Forest Protection Funds Gutted for Stewart Island Deal

Contact: Kevin Smith (04) 385-7374 work or (04) 934-2473 home _______________________________________________________________________

Critical opportunities for nature protection on private land could be lost over the next three years because of the Government's recent expensive forest protection deal for Stewart Island Maori land, according to conservationists.

The Forest and Bird Protection Society's Conservation Director, Kevin Smith, said that the protection of the 3,300 hectare Lords River block on Stewart Island had been funded, in large part, by the Minister of Conservation reducing funding for the Nature Heritage Fund and the Nga Whenua Rahui Fund over the next three years.

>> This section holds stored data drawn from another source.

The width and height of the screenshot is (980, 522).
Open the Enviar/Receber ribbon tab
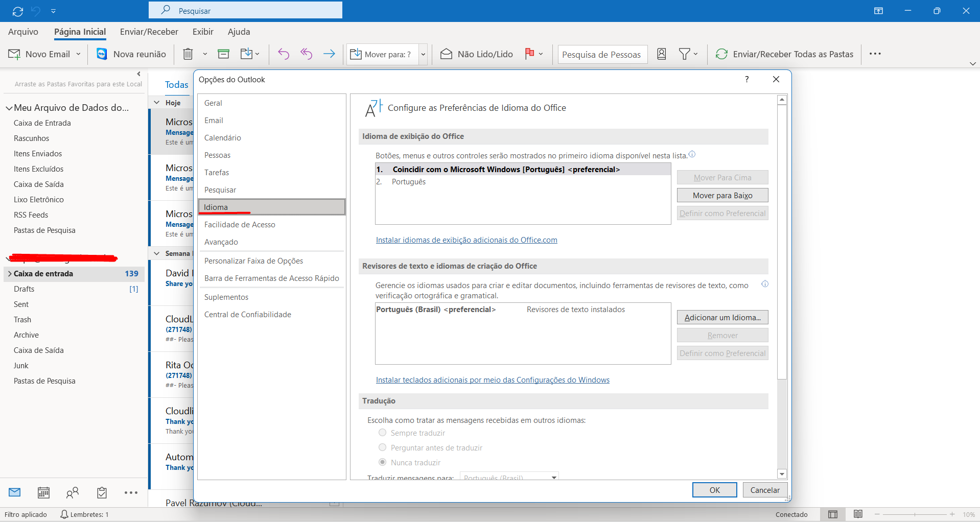coord(149,32)
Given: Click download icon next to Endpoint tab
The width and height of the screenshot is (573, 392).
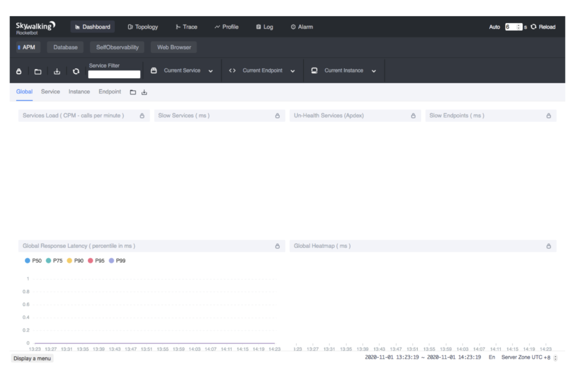Looking at the screenshot, I should tap(144, 92).
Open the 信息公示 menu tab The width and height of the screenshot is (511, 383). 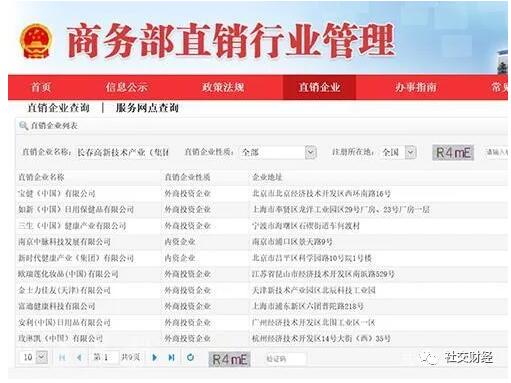click(126, 87)
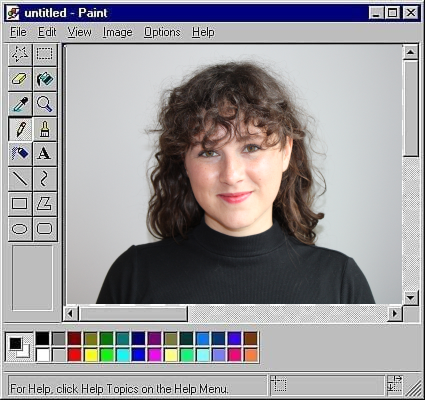Activate the Text tool
Viewport: 425px width, 400px height.
pos(45,154)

"My understanding is that both these funds have been slashed by about 50%. The $10.9 million Stewart Island deal has been bankrolled mainly by the Minister of Conservation taking $6.8 million from the two funds' next three years' allocation.

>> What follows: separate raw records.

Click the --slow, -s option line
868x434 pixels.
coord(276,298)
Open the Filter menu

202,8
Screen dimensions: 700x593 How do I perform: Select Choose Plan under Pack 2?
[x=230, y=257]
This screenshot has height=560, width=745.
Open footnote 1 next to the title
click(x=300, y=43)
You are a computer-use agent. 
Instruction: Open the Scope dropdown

"Both the Nature Heritage Fund and Nga Whenua Rahui were already heavily over-subscribed. This funding cut has gutted them, meaning that many important protection opportunities for rare habitats and threatened species on private land will now fall by the wayside. Many private landowners will be disappointed. Tensions over Resource Management Act restrictions on natural areas will increase now that funding for voluntary conservation initiatives has been slashed."

Forest and Bird welcomed the protection of the Stewart Island Maori land but believed it should not be at the expense of higher nature conservation priorities elsewhere around the country.

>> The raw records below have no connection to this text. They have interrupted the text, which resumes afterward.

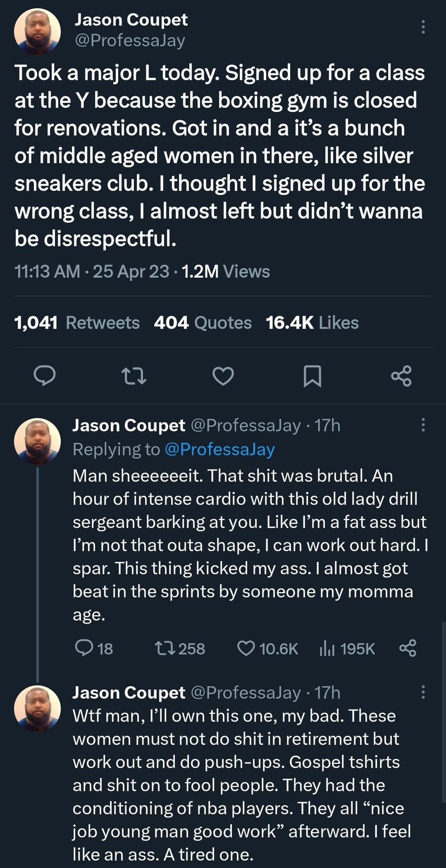Click the blue @ProfessaJay mention link
The width and height of the screenshot is (446, 868).
219,449
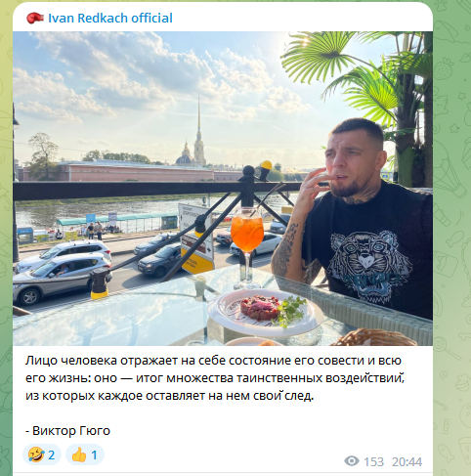
Task: Open the posted photo in viewer
Action: tap(223, 189)
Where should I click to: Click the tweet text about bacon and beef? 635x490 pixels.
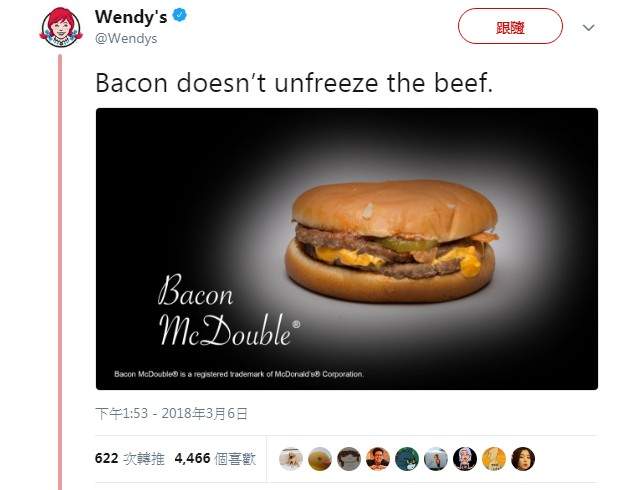[x=294, y=83]
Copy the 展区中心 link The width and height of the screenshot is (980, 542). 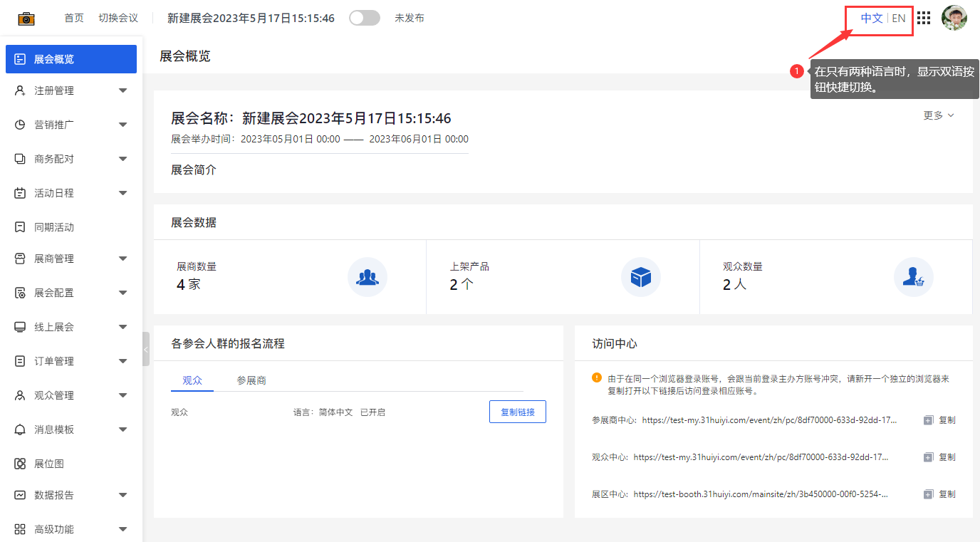(x=939, y=494)
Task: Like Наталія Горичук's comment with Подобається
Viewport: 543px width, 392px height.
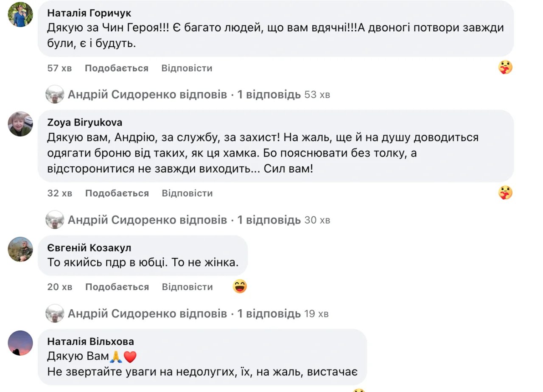Action: (117, 68)
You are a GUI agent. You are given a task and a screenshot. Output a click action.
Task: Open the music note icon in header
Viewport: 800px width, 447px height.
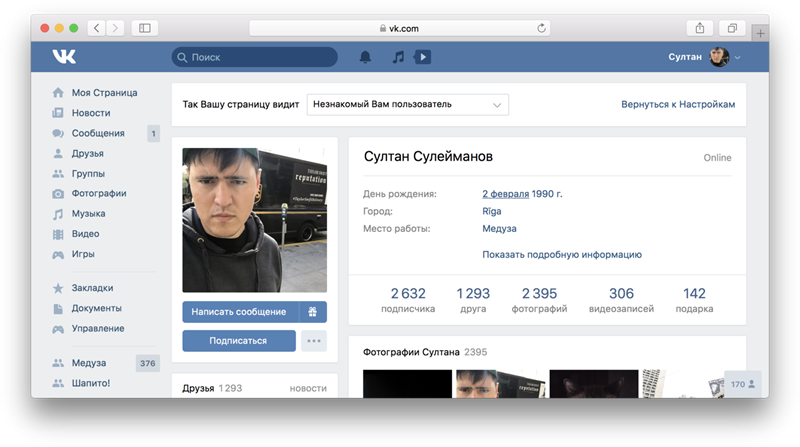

Mr Smith said he was disappointed that the Minister of Conservation had used the protection funds without seeking the agreement of the funds' two advisory boards.

"These boards have performed an outstanding service to conservation over the last ten years by ensuring the funds are wisely spent to achieve the greatest conservation benefit. The Minister should be seeking their advice on conservation priorities and acting on it, rather than ignoring them as he has done here."

Forest and Bird is calling on all political parties to restore and increase funding for the Nature Heritage Fund and Nga Whenua Rahui.

"Critically depleted habitats such as coastal dunes, wetlands, natural grasslands and lowland forests containing threatened species are at great risk. Unless landowners can receive assistance in the protection of the most valuable areas, many will be lost. This is a pity and a sad outcome of the otherwise laudable protection of the Stewart Island forests," said Mr Smith.